メインは書評(自分語り)。色々と経験する中で自分の生き方が固まり、2014/11/02の記事を集大成に方針確定。2020年3月末、40歳にてアリリタ達成!

憚りながら

憚(はばか)りながら

憚(はばか)りながら

世の中の人たちは、ヤクザの親分というのは、若い衆が稼いできた上がりを取ってメシを食ってると思ってるかも分からんけど、そんなことをしてたら若い衆は逃げるだけだ。二十代の頃の俺なんて、有名な親分でも何でもないし、もっと簡単に言えば、俺が飲ませたり食わせたりしてるから、人が集まるんであって。「おい、お前」とか言って身内にたかってばかりいたら、逃げられるに決まってるよ。俺は、ヤクザになっても下の者から銭を徴収したことはないし、後藤組の直参連中でも、若い衆に「儲けたんなら、小遣いくれよ」なんて言う奴はひとりもいなかった。俺もそうだし、俺の直参も皆、それぞれ、自分の才覚でメシを食ってたから。

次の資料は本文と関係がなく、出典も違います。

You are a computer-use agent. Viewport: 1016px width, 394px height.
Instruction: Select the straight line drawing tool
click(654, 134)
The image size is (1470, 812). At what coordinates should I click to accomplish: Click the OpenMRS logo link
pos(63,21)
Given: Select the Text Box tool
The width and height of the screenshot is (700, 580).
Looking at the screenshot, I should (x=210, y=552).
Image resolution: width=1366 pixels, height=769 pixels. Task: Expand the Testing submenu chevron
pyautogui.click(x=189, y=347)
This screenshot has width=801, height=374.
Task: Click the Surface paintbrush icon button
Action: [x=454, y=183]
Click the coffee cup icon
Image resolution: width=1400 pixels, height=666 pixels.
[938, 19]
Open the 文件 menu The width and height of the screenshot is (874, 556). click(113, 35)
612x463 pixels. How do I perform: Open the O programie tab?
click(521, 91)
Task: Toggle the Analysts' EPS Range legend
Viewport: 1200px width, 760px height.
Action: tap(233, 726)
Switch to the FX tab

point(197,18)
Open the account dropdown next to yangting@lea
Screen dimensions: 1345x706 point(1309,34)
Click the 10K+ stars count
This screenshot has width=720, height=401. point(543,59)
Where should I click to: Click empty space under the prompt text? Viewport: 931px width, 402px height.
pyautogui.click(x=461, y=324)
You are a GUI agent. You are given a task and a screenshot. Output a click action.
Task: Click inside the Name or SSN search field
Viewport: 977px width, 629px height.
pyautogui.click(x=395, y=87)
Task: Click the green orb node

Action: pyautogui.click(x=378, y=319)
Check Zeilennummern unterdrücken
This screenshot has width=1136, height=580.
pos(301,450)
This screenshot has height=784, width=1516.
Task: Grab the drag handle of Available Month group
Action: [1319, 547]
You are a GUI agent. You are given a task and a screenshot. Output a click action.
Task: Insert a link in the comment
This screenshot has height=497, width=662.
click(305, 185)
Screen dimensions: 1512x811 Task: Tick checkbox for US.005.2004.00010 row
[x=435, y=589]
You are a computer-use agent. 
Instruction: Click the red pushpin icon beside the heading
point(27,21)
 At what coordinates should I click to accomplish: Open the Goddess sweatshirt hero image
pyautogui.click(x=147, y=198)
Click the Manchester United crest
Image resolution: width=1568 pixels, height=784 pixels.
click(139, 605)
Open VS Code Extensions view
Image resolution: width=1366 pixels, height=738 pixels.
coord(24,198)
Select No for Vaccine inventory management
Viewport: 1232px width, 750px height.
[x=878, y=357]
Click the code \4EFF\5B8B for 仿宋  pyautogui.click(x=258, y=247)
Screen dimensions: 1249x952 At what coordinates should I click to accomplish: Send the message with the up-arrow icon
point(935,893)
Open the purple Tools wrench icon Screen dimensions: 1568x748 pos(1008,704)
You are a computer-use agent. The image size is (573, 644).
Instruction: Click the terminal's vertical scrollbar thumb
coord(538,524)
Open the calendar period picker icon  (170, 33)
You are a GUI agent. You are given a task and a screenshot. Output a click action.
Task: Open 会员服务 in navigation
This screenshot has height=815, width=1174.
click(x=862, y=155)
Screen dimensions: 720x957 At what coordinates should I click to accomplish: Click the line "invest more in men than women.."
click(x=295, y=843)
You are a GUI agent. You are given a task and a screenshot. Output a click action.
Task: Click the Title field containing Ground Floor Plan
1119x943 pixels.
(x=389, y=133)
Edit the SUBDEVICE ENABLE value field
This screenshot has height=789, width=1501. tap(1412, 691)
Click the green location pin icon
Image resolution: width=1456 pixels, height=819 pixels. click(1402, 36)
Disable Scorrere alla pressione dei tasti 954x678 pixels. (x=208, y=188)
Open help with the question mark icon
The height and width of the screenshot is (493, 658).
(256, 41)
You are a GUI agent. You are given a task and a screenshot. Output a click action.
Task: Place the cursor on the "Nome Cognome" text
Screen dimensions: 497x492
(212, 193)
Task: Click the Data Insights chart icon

もう日本では、本気でヤクザを潰そうと思えば、潰せるところまできている。ただ、今すぐになくさないのは警察の思惑に過ぎない。ヤクザがいないと困るからな、警察も。取り締まる相手がいなくなったら、予算が取れないだろ。おまんまの食い上げになっちゃうもの。
けれど、その反面、警察がヤクザをトコトンまで追い込もうとしているのは間違いない。自分たちの退職後の食い扶持を守らにゃならんから。自分たちの天下り先を確保しようと思ったら、「暴力団追放」っていう錦の御旗を掲げて、パチンコ屋から、建設会社からヤクザを叩き出すのが一番、手っ取り早いもんでな。


感想
山口組後藤組組長が書いた本。この世界については全然知らなかったため、かなり興味深く読むことができた。語れない部分は多いんだろうけど、それでもかなりぶっちゃけた内容となっており、色々と知ることができた。あと、著者がここまで登り詰められたのは、本人自身の資質ももちろんあったんだろうけど、結局、死ななかったからってのも大きいんだろうなあと思った。困難な道であることを承知の上でそれを選択する人たちがいるんだよな。本当、世界には色々な種類の人間がいる。迷惑な存在ではあるけれど、そういうのも含めて、世界ってのは多様性に富んでいて面白いよなあ。世界にはまだまだ知らないことが溢れている。その一端を、少しでも多く垣間見ていきたい。
それにしても、周りからの圧力に屈せずここまで信念を貫き通せるってのは、ある意味凄いよな。その進む方向を習うつもりはないけれど、信じる道を突き進む意志の強さや信念ってのは見習っていきたい。